As we head into the fall, our local markets are beginning to feature winter squash. Each variety has its charms, but one of the standouts is butternut squash. Like its brethren, it becomes creamy when cooked and pureed, with no need for cream or thickener. Flavor-wise, though, it wins.
Most butternut squash recipes tell you, first, to peel and cut up the squash, and then to steam or boil it. I’ve figured out a couple of different ways to get the job done. The result is a soup that’s safer to prepare and much tastier when you finally dip your spoon into it.
As anyone who’s ever tried to cube a winter squash knows all too well, these guys can be perilously hard to handle. True, the supermarket sells them already peeled and cubed, but they’re pricier than whole squash and likely not as fresh.

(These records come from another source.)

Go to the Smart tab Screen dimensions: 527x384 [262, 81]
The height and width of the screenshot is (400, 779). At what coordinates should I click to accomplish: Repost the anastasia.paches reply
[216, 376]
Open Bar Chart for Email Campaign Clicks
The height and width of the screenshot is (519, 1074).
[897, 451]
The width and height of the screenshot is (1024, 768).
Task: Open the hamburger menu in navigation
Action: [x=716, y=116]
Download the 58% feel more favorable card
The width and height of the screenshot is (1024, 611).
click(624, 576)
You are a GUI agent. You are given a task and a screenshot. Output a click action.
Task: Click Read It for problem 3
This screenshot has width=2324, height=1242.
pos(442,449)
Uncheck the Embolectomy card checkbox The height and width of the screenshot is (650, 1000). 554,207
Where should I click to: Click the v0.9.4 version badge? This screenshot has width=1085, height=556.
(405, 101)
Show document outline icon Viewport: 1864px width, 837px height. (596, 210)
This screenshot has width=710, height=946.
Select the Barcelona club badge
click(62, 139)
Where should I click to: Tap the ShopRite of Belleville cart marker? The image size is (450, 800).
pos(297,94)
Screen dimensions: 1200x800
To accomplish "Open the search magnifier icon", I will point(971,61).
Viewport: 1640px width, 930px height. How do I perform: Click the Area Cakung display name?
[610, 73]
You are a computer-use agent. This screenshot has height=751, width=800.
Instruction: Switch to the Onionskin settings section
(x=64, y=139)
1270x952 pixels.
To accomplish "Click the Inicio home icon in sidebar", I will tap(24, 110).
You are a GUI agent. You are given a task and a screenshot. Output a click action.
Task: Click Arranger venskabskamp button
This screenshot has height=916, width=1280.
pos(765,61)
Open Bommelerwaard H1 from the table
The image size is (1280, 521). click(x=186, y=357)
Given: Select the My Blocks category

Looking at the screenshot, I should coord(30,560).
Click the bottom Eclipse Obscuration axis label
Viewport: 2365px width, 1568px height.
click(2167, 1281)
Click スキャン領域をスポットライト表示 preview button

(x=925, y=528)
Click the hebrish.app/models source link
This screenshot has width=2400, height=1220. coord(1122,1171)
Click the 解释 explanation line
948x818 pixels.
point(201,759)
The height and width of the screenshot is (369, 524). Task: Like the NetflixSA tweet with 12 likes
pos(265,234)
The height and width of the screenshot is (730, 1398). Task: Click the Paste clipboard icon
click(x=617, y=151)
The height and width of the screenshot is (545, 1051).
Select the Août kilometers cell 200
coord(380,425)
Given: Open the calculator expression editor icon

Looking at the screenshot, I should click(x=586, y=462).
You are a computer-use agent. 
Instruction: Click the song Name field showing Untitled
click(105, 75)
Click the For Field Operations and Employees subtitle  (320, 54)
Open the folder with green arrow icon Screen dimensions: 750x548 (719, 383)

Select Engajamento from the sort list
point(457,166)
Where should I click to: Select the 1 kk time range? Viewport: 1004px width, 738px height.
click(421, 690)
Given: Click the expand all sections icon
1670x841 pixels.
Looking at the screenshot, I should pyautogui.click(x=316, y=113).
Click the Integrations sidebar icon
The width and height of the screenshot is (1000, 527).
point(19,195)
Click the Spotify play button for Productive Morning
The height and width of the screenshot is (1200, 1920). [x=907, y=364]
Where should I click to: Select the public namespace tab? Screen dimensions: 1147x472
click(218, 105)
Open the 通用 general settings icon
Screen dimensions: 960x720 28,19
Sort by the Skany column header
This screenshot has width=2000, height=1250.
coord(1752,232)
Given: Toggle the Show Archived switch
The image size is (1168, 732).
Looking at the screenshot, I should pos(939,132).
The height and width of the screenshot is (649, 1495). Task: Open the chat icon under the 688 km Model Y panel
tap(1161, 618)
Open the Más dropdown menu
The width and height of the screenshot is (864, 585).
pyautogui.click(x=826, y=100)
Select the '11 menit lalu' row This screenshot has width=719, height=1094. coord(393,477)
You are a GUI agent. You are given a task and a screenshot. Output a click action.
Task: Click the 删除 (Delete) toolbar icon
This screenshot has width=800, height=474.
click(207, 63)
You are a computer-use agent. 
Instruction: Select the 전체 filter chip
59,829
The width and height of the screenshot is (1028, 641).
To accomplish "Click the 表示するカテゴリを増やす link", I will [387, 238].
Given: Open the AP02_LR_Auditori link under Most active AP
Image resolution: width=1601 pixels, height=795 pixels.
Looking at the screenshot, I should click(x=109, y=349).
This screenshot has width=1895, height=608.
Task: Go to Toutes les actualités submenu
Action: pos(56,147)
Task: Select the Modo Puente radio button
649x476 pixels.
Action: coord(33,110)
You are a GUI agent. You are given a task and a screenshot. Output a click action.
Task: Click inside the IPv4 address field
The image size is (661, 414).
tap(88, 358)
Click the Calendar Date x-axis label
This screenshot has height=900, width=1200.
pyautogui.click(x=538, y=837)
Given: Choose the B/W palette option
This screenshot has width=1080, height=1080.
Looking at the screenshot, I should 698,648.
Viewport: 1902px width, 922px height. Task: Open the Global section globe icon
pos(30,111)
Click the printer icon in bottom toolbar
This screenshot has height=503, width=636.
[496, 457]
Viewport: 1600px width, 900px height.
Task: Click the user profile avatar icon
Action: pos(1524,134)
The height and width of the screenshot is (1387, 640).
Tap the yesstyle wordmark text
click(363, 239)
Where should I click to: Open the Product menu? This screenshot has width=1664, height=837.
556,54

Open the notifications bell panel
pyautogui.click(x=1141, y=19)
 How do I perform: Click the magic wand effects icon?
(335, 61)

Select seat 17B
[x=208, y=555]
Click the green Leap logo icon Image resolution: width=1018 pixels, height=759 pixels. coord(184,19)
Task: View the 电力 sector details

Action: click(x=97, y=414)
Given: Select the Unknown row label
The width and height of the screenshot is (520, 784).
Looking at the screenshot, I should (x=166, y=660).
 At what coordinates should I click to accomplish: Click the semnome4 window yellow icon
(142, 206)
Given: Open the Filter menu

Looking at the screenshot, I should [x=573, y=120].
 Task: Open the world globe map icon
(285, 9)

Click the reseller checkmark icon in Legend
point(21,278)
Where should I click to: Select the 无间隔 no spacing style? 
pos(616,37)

For Butternut Squash and Leek Soup with Gruyere Pesto Toasts, we halve and roast the whole squash without peeling or seeding it first. Typically, halving the squash requires slicing it through from stem to stern. Instead, I suggest laying the squash on the counter, sticking the tip of a chef’s knife all the way through the middle of the squash, then slicing from the mid-point to one of its ends. Rotate the squash 180 degrees horizontally, insert the knife tip back into the middle of the veggie and slice away in the direction of the uncut end. Done.
Now the halves are ready to be baked, cut-side-down, on a rimmed sheet pan. Baking squash concentrates its flavor and brings out the natural sugars — unlike boiling or steaming it, which makes it watery. And don’t bother to scrape out the seeds beforehand; it’s easier after the squash has been cooked.
You can prep and cook the rest of the ingredients while the squash is baking and then cooling. These include leeks, Canadian bacon (aka smoked pork loin) and gruyere pesto toasts — all of which contribute to what is a very substantial dish in the end. Round it out with a salad on the side, and this soup becomes a plausible entree. Vegetarians are welcome to substitute vegetable stock for the chicken stock and leave out the bacon. Sara Moulton, Celebrity Chef via AP
START TO FINISH: 2 hours 5 minutes (50 active)
Servings: 4 as an entree, 6 as a first course
For the soup:
4 pounds butternut squash
Oil for oiling the sheet pan
3 tablespoons unsalted butter, divided
6 ounces sliced Canadian bacon, medium chopped
3 cups thinly sliced white part of leek (about 3 large leeks)
1 quart chicken or vegetable broth
1 tablespoon fresh lemon juice
Kosher salt and black pepper
FOR THE TOAST:
Twelve 1/2-inch thick slices French baguette cut on the bias
3/4 cup packed fresh basil leaves, finely shredded
3 tablespoons toasted pine nuts, coarsely chopped
2 ounces coarsely grated Gruyere cheese (about 3/4 cup)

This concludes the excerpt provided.